Abstract
In 2021, Tengizchevroil (TCO) initiated a pivotal standardization of business processes, data, and technology in several directions, particularly in asset management and materials management in line with Chevron’s enterprise program. Thus, digital solutions were aimed at boosting competitive performance, increasing reliability, preventing failures, managing risk and minimizing the lifecycle cost of surface assets. The central foundation for successful implementation of these solutions is high-quality data management, achieved through the automation of data clean-up and enrichment procedures using Computer Vision (CV) and Large Language Model (LLM) technologies.
The primary challenge faced was the significant amount of missing data in the existing ERP system. To rectify this historical issue, CV and LLM technologies were employed to reduce costs and enhance quality.

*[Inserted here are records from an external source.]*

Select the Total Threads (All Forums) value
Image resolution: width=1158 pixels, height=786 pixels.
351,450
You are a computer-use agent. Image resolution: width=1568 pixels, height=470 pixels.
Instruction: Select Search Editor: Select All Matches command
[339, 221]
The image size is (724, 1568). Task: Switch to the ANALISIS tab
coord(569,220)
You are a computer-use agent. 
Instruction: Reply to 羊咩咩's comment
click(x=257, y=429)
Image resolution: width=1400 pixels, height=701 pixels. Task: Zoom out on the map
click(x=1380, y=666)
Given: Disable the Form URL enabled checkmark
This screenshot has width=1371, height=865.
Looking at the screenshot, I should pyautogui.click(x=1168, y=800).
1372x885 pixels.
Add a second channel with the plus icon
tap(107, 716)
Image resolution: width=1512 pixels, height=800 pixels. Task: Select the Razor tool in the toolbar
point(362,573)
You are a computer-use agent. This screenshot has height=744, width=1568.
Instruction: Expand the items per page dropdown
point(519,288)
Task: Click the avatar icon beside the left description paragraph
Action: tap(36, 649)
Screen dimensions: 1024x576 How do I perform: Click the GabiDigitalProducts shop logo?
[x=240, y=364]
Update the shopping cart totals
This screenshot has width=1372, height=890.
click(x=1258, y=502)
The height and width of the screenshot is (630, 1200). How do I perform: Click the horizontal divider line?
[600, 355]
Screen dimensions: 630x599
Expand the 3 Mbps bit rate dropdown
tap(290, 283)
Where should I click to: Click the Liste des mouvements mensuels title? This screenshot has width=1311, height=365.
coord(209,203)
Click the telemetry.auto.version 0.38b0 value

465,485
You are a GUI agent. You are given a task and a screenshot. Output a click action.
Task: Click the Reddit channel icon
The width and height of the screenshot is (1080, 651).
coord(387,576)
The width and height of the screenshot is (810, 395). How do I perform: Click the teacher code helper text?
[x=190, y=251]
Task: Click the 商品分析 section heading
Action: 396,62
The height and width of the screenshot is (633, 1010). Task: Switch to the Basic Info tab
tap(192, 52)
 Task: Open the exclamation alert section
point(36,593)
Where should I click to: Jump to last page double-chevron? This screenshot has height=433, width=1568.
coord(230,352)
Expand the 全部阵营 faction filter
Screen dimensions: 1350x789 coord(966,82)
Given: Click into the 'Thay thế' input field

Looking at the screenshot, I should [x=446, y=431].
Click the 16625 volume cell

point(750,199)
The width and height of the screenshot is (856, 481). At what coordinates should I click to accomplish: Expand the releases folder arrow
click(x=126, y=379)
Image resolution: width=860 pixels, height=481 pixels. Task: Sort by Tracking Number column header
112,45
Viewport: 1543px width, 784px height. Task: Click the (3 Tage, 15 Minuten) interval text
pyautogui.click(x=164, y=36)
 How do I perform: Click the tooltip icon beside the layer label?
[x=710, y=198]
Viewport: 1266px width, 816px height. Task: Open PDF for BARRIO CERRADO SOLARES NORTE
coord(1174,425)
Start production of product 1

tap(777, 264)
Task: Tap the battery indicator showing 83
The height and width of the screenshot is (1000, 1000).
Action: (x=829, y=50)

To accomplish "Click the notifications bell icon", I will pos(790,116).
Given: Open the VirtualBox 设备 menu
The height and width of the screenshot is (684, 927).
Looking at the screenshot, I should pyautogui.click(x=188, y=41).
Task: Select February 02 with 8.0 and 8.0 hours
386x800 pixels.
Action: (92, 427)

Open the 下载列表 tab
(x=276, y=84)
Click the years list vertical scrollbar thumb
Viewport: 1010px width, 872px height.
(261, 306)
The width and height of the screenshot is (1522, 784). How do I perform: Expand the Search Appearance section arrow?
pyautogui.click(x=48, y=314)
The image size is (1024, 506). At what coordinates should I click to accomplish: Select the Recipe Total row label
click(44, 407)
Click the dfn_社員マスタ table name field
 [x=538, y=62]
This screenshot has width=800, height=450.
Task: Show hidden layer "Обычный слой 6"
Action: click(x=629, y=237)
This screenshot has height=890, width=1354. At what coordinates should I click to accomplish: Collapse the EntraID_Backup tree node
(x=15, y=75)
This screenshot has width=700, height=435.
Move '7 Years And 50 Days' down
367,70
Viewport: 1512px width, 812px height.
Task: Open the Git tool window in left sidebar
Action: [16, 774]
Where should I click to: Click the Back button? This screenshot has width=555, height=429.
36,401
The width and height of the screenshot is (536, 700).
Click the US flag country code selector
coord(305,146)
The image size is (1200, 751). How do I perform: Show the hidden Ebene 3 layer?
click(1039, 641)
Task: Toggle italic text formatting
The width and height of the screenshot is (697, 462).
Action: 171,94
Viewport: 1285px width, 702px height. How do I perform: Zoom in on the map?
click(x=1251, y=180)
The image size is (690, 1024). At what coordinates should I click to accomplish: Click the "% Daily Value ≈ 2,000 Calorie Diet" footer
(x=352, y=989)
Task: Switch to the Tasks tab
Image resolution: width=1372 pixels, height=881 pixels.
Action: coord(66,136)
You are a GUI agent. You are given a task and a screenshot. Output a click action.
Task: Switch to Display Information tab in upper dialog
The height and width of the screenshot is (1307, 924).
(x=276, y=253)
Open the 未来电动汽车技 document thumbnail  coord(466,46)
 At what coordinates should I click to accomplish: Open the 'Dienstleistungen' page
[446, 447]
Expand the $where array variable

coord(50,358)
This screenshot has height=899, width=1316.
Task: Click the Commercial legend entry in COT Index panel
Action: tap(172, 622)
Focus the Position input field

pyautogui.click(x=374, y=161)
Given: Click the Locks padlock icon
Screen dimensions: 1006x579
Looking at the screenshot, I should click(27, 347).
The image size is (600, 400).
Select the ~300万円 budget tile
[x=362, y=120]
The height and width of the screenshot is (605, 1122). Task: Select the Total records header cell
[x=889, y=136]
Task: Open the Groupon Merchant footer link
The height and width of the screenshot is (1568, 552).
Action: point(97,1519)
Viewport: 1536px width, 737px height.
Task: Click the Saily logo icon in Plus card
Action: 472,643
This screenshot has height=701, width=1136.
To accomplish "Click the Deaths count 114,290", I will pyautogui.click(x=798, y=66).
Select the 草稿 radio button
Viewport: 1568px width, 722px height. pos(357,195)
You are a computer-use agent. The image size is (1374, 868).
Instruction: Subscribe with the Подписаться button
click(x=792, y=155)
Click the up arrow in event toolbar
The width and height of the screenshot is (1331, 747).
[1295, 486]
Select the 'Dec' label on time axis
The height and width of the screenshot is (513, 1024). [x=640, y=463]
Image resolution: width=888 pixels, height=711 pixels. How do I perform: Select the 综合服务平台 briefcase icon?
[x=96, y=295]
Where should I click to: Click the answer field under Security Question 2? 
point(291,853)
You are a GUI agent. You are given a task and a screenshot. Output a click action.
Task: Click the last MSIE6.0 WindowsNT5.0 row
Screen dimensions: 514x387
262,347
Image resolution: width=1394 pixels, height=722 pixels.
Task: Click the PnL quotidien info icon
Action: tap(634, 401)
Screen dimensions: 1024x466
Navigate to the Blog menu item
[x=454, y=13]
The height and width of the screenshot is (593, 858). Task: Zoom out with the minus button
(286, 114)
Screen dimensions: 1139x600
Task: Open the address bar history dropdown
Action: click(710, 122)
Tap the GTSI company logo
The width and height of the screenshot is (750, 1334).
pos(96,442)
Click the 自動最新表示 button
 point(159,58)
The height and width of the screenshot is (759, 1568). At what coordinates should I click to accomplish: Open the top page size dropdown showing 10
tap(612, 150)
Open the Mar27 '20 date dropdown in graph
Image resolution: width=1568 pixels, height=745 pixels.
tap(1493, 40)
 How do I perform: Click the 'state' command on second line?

The complexity of the project was heightened by the need to convert data from scanned files (PDFs) into a computer-friendly JSON format using a CV tool. The resulting deeply nested JSONs were then parsed into structured datasets and allocated to corresponding objects in the ERP system through a reliable LLM.
Fifteen AI models were trained until the suitable ones were found. As a result, approximately 40,000 rows of data were gathered to enrich relevant attributes and characteristics of surface assets and materials. This innovative approach saved 100 working days for eight data analysts with engineering backgrounds, who typically process 50 attributes per day. Much fruitful work has been done on research to obtain the first results appeared in the ERP system.